Certain Spider Species are Becoming Social and Smarter
While most of the world’s 50,000 spider species are overwhelmingly non-social, a new study has identified a few that are living together and sharing resources.
Furthermore, the genes of these social and “subsocial” spiders are similar to those found in other social animals.
The study, published in Nature Communications, noted that the social spiders’ nervous systems were significantly more sophisticated than their isolated counterparts. Professor Alexander Mikheyev of the Australian National University and co-authors note while spiders don’t have brains, information is distributed by neurons throughout their bodies.
While rare, the genes associated with sociability in spiders have independently evolved several times.
Interestingly, the study found substitutions in one gene in a handful of spider species that are not closely related. Other genetic research into insects, often the study of bees, has not found this large of overlap in the genes associated with social evolution in species from different lineages.
While some social animals hunt together, this doesn’t seem to be the reason some spiders become social. In fact, social and subsocial spiders are believed to have colonized purely out of necessity.
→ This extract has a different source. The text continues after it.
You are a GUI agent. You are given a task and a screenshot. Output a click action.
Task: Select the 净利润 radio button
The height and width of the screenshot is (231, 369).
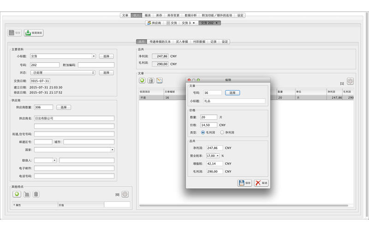[x=222, y=133]
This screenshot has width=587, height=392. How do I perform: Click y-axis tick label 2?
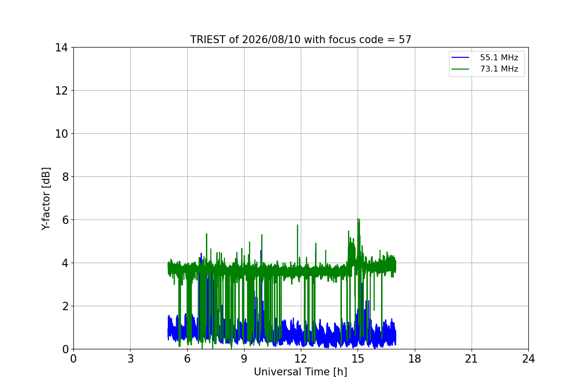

“To a large extent we are seeing a tolerance rather than cooperation… they are very aggressive, so it does not take a lot to attack each other” Mikheyev told IFLScience. “For spiders to even share space is a challenge, let alone letting others partake in their hunting work.”
Some animals live and work in communal harmony as seen in apes and other primates. Others, like the spider, begrudgingly share limited food and nesting resources. Either way, there’s little doubt that sociability is making them smarter.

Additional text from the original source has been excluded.